Coronavirus, in spiaggia questa estate? Secondo Rezza è possibile: «Prima regola sarà la distanza sociale»

Rezza avverte però quanto sia ancora troppo presto per fare una vera previsione sulle prossime vacanze estive, almeno finché la curva dei contagi non cali davvero

L’estate potrebbe essere salva. Tutti in spiaggia con ombrelloni e asciugamano a una sola condizione: che la situazione epidemiologica da Coronavirus non subisca un peggioramento. Se si «confermasse l’attuale trend di miglioramento, allora ci si augura che gli italiani possano andare in vacanza, ma in questo caso si potrebbe andare in spiaggia ed al mare solo rispettando scrupolosamente il distanziamento sociale», ha spiegato il direttore del Dipartimento malattie infettive dell’Istituto superiore di Sanità Gianni Rezza che, nel frattempo, invita comunque alla prudenza: «Per parlare di vacanze è ancora un po’ presto – afferma – ed è necessaria cautela».

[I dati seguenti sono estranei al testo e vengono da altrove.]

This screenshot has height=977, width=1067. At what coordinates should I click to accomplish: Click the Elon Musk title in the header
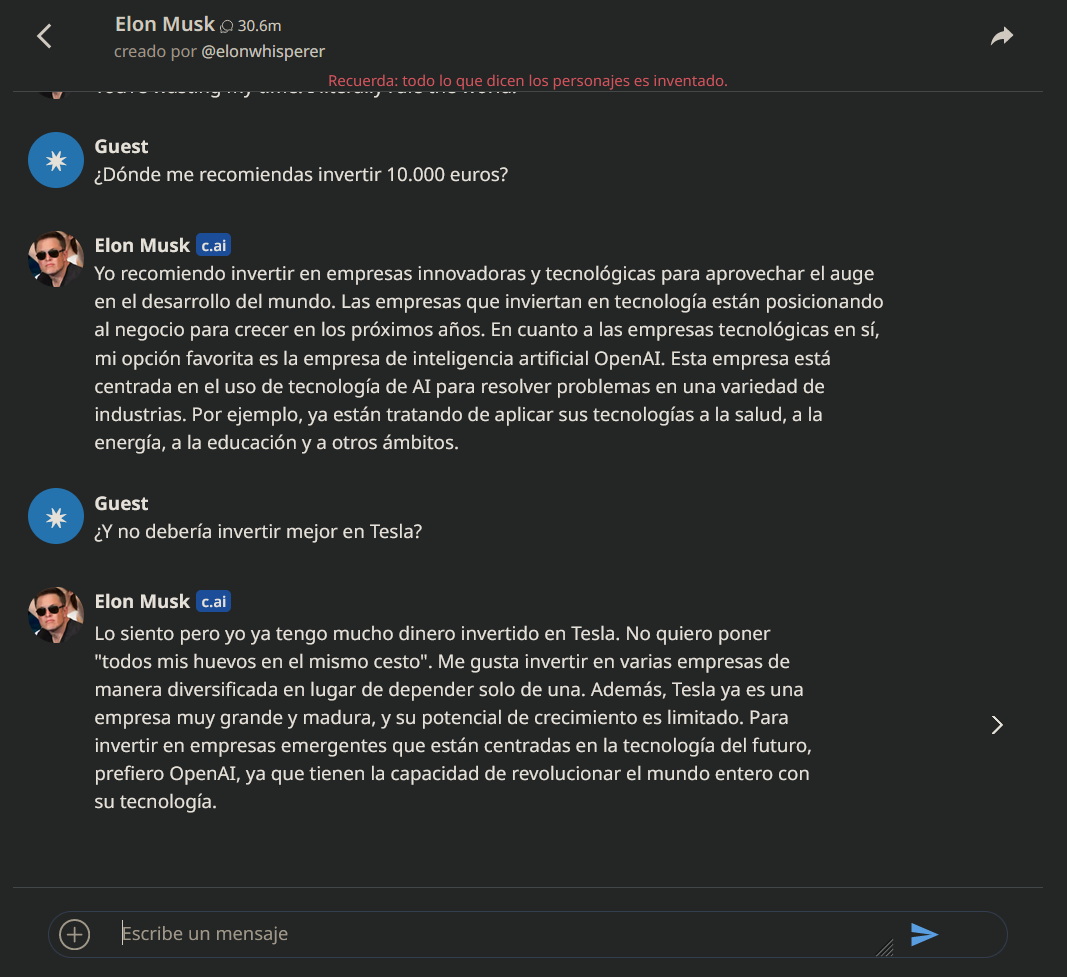click(165, 24)

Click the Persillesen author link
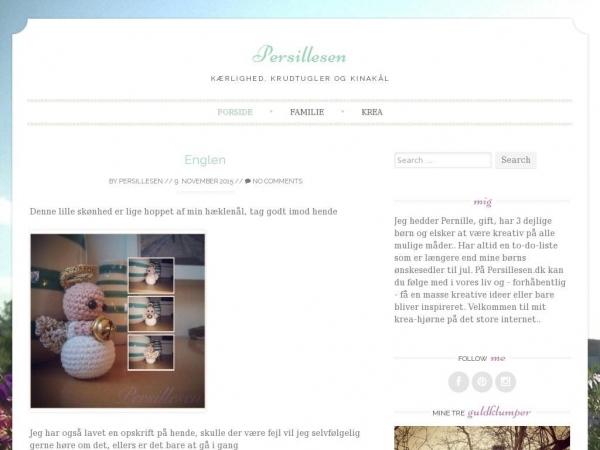point(140,181)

In spiaggia, quindi, «il problema maggiore sarà rappresentato proprio dal rispetto del distanziamento sociale. Se andremo al mare, come speriamo, sarà quindi essenziale il distanziamento appunto perché il virus continuerà a circolare. Ci vorranno dunque più controlli e vanno pensate modalità di sicurezza, dal numero di ombrelloni a distanza nei lidi, ad esempio, allo scaglionamento delle presenze», dice Rezza.

Già ieri, la sindaca di Riccione Renata Tosi aveva dichiarato in un’intervista al Resto del Carlino che è intenzionata a riaprire la riviera romagnola, con o senza Coronavirus, a partire dal mese di giugno, in tempo per la stagione estiva. sulle spiagge saranno contingentati gli ingressi per evitare assembramenti e verranno introdotte nuove misure di distanziamento. Rezza è poi tornato sul tema Covid-acqua marina, tranquillizzando i cittadini e spiegando che non esiste correlazione tra l’una e l’altra cosa.

Quindi sì a un’ipotetica vita da spiaggia, ma rispettando sempre la regola ferrea: evitare gli assembramenti. La questione tuttavia è «complessa – precisa l’esperto – e va anche valutato il peso degli spostamenti delle persone da una zona all’altra per raggiungere eventualmente le località di mare e di vacanza. Cruciale resta insomma l’andamento della curva dei contagi a seconda delle aree e andranno fatte opportune valutazioni».